* **Parts of the exercise**:
**a.** Copy the article on Reform UK between "That Nigel Farage, Mr" and "the age of 16.", inclusive, renaming "Nigel Farage" as "the Reform UK leader".
**b.** According to the article on Reform UK, how many Tory ex-MPs have joined Reform?

The consensus on net-zero is gone. The Tories are on catch up with Reform – which is impossible. They now favour the abolition of the European Convention on Human Rights (ECHR), an international treaty that protects fundamental human rights and freedoms in Europe.

 

The rise of Reform

 

The rise of Reform UK, led by a fascist (who calls himself a political entrepreneur), has changed the political landscape in Britain. Reform focused initially on Brexit before pivoting to a broader far right agenda around English nationalism. Despite twenty three Tory ex-MP’s have now joined Reform making it a realignment of the right in British politics, it is totally dominated by Farage in a way typical of such parties. It is a very dangerous development.

 

It focuses overwhelmingly on the small boats, migrant hotels, and the migrants themselves, without which it would not exist as a significant force. It mobilises people onto the streets that are prepared to promote violence, and famously, burn down hotels with asylum seekers in them.

 

It is also a party of climate deniers par-excellence. It has the full fundamentalist Trumpian agenda: from the claim that climate change is a hoax to abolishing infrastructure designed to counter it. It calls for the mass deportation of migrants and the abolition of the ‘Indefinite Right to Remain’ on which many asylum seekers rely.

 

It is currently at around 28 per cent in the polls in terms of the next general election – without tactical voting taken into account. This on the face it (with Labour next at 18 percent) would put them in government. It is a mouthpiece for both Putin and Trump’s Maga movement in Britain. Both the May elections and the next general election are already shaping up as a ‘stop the fascists’ events.

 

That Nigel Farage, Mr Brexit, could be in with a chance of winning the next general election is frightening. The key to this is racism and bigotry. Fellow students from Dulwich Colge have exposed his racism and antisemitism, which included creeping up behind Jewish students saying Hitler was right and mimicking gas chambers. He had the hall marks of fascism at the age of 16.

 

It is easy to say they are all the same, but, despite Starmer, they are not – and it is crucial that this is understood.

 

Internal conflict

 

Labour’s first year in office was characterised by two points of internal conflict. The first was between Starmer and the majority of Labour’s 410 MPs, who defeated the changes to the PIPS payments that Starmer wanted, which led to a broadly progressive budget in November – including the abolition on the two chid cap.

* **Given material**:
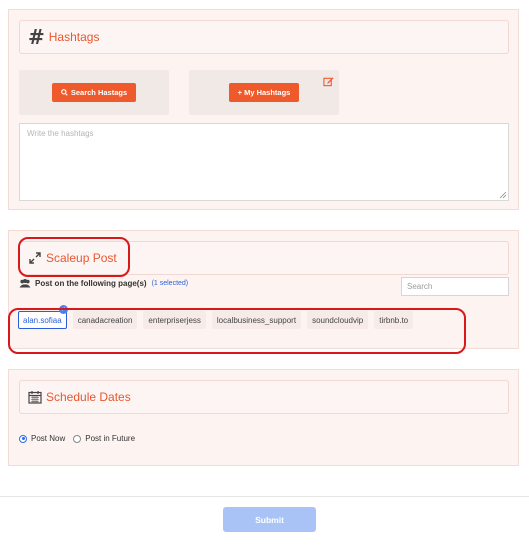 The image size is (529, 547). I want to click on edit-icon, so click(328, 83).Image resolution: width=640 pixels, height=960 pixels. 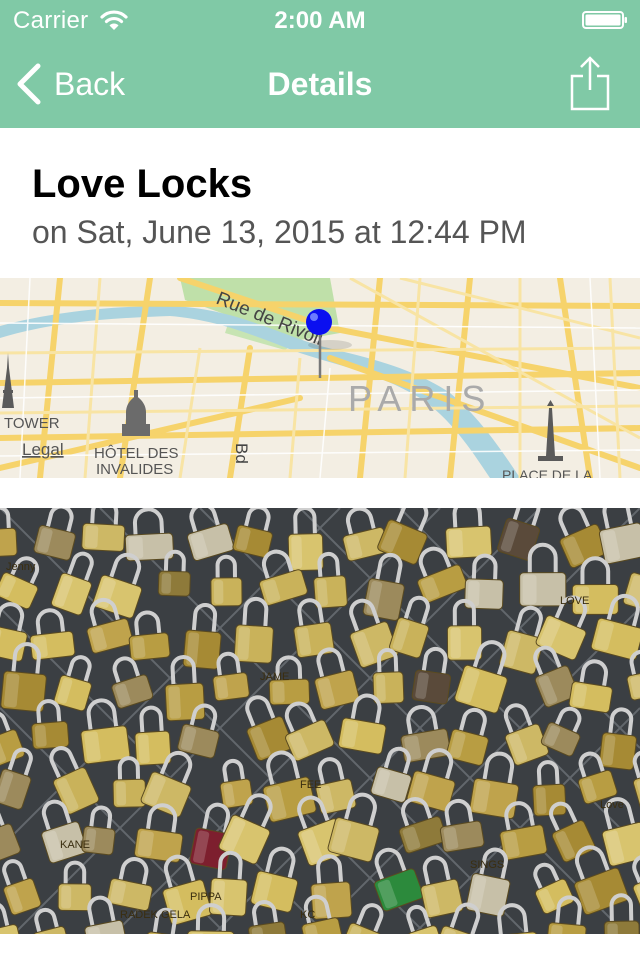 I want to click on lock-inscription: KANE, so click(x=75, y=845).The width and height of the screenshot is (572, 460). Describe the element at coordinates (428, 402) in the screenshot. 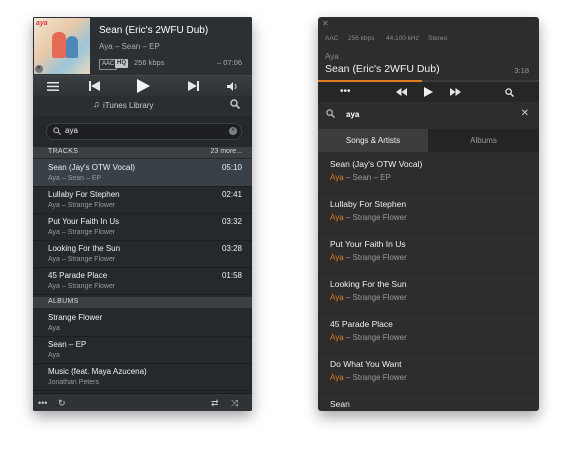

I see `result-row: Sean` at that location.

* **Expected outputs**:
**a.**
That the Reform UK leader, Mr Brexit, could be in with a chance of winning the next general election is frightening. The key to this is racism and bigotry. Fellow students from Dulwich Colge have exposed his racism and antisemitism, which included creeping up behind Jewish students saying Hitler was right and mimicking gas chambers. He had the hall marks of fascism at the age of 16.

**b.** Twenty three Tory ex-MPs have joined Reform.